Building off the “chilly environment” concept, researchers have attributed gender differences in CS to cultural factors such as prevailing gender stereotypes/expectations and the lack of female mentorship. Cheryan et al. (2015) review this literature and provide evidence for how popular stereotypes and typical representations of computer scientists make the field seem inaccessible or inappropriate for females. Similarly, Leslie et al. (2015) examine the role of “brilliance” in various academic disciplines and show that fields where “innate talent” is perceived to be of utmost value—such as the STEM fields—also have the lowest representation of women, perhaps due to prevailing stereotypes assuming that females lack the required innate or natural math and science abilities. Given this lack of female representation, the work of Hoh (2009) and Drury et al. (2011) stress the importance of female role models in encouraging women to major in STEM fields such as engineering and computer science.

Student Engagement

In higher education, student engagement has long been used as a predictor of student success in college—notably, student retention and persistence (e.g., Harper and Quaye, 2008; Kuh et al., 2008). These studies are often associated with institutional-level studies of “student success” and tend to focus on behavioral measures of student engagement associated with the National Study of Student Engagement (NSSE), conducted annually on undergraduate first- and fourth-year students (see Kuh, 2009). In a major report on student-level outcomes commissioned by the National Center for Education Statistics, Kuh et al. (2006) conceptualize student engagement as being demonstrated by student behaviors—specifically, “in educationally effective practices”—and supported by institutional conditions for learning, each of which are influenced by additional external and background factors. Building on the work of other major scholars in higher education (e.g., Pascarella, 1980; Pace, 1982; Astin, 1984), these practices are defined as: (1) faculty-student interaction, (2) peer interaction fostering learning, (3) experiences with diversity, (4) cocurricular activities, and (5) student satisfaction with the institution (Kuh et al., 2006). Using the Multiple Institution Database for Investigating Engineering Longitudinal Development, Ohland et al. (2008) use these and related NSSE measures to capture engagement, finding it to be a critical “precursor” for persistence in engineering—in attracting and retaining students. While these studies reliably capture large-scale self-reports of students' behavior over the past year, there are limitations in the ability of these surveys to measure students' lived experience in college (Porter, 2011).

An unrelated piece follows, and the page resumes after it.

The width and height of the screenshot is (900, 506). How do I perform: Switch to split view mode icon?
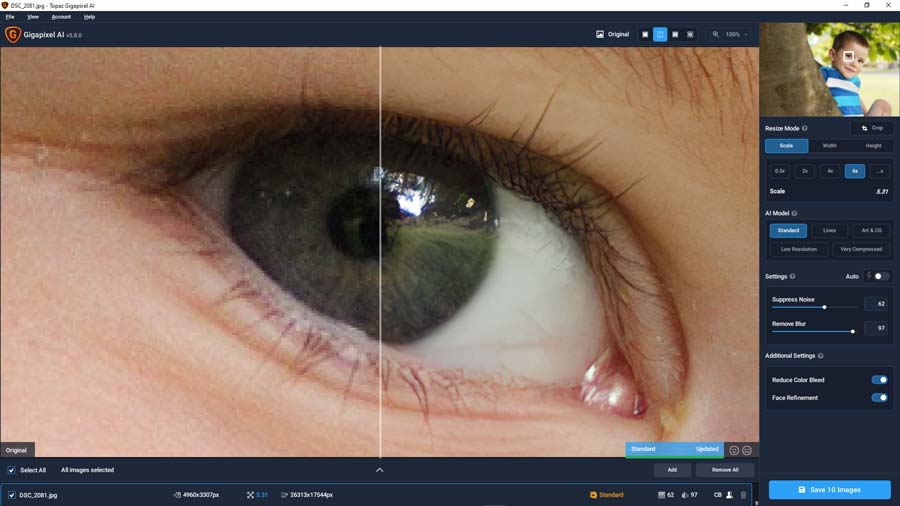(x=660, y=34)
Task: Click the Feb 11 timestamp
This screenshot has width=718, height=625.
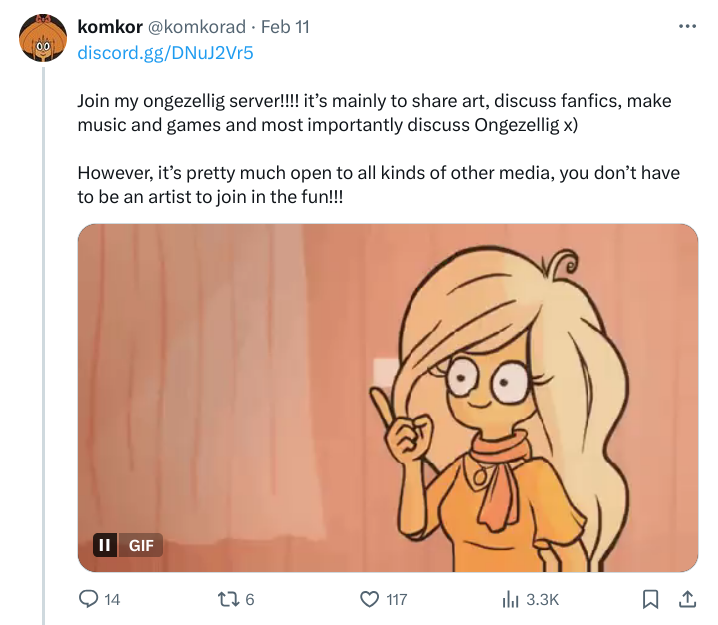Action: click(285, 27)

Few studies have looked beyond these behavioral measures of student engagement to assess its effects on longer-term decisions regarding their college majors, careers, and future goals (Harackiewicz et al., 2000; Shernoff and Hoogstra, 2001; Gasiewski et al., 2012). Even fewer have examined the classroom engagement of college students (Mills and Fullagar, 2008; Steele and Fullagar, 2009; Asakawa, 2010). Gasiewski et al. (2012) offered a multidimensional perspective in a rigorous mixed method study of students studying their academic engagement in STEM gateway courses. Nevertheless, the authors' main findings were behaviorally-oriented: authors found academic engagement was positively associated with (1) signals from STEM faculty “gatekeepers” that they were open to students' success (i.e., not being chilly) and (2) proactive student academic behavior (e.g., asking questions, seeking assistance). The studies noted thus far examine how student behaviors and institutional supports affect students' engagement and in some cases longer-term outcomes. They tend not however to assess how students experience engagement in academic and related activities, in particular in relation to their persistence in specific STEM gateway courses.

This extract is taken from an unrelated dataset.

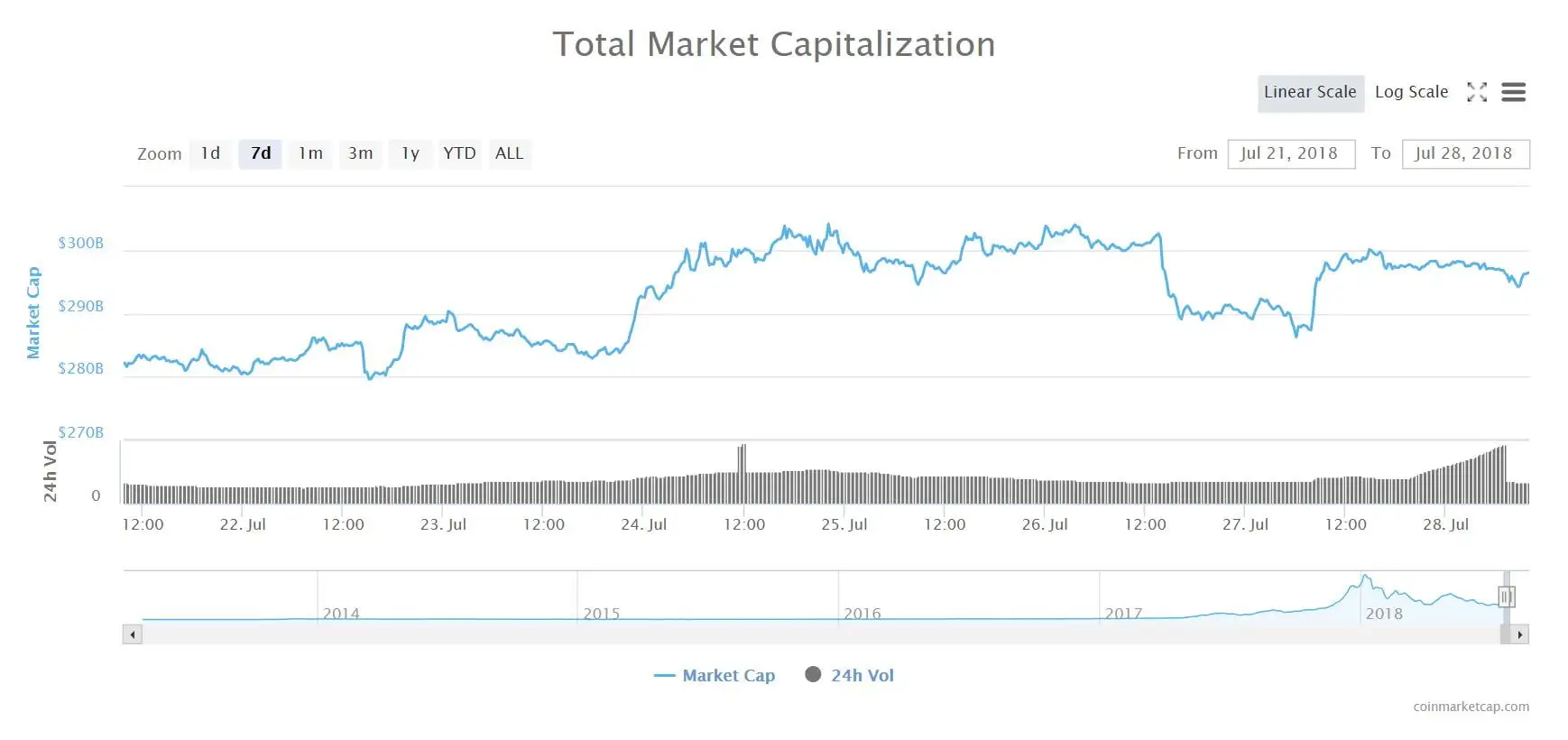The image size is (1568, 740).
Task: Select Linear Scale view
Action: (x=1310, y=92)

We build on this literature by providing a more precisely grounded definition of “engagement” with which to examine our longitudinal case study of computer science women at two institutions. Our study is the first to examine student engagement in CS as a function of their level of interest, challenge, and skill with college coursework by using the ESM to collect real-time data on student experiences. Specifically, our study approaches the operationalization of engagement in “flow” theory as a state in which high challenge is matched by high skill (Csikszentmihalyi, 1990). Shernoff et al. (2003) show that levels of engagement in high school vary substantially based on academic conditions, also noting the importance of engagement for keeping students' stimulated and eager to learn. Similar findings with regards to the positive effects of engagement on motivation and learning have been found at all stages of the K-12 education system (Marks, 2000; Rathunde and Csikszentmihalyi, 2005; Schweinle et al., 2006; Shernoff and Schmidt, 2008). Here, we apply this approach to college students taking computer science classes, with the intent of better understanding how differences in men and women's engagement in CS may help account for gender disparities in students' success in the field.

Methodology

Data

The data for this study were collected from a sample of students majoring (or interested in majoring) in computer science/engineering at two Research I institutions in the Midwest with highly rated computer science/engineering programs, one private (School A) and one public (School B). Data were collected through three primary instruments: (1) a real-time survey, based on the ESM, prompted and administered through smartphones on Fall 2013 and Spring 2014; (2) a pre-survey distributed to students in Fall 2013 prior to their receiving the smartphones aimed at obtaining students' background information and probing their prior academic and computer-science related experiences; and (3) students' administrative records on their declared majors, courses, grades, and credits accumulated in computer science from Fall 2013 through Fall 2014.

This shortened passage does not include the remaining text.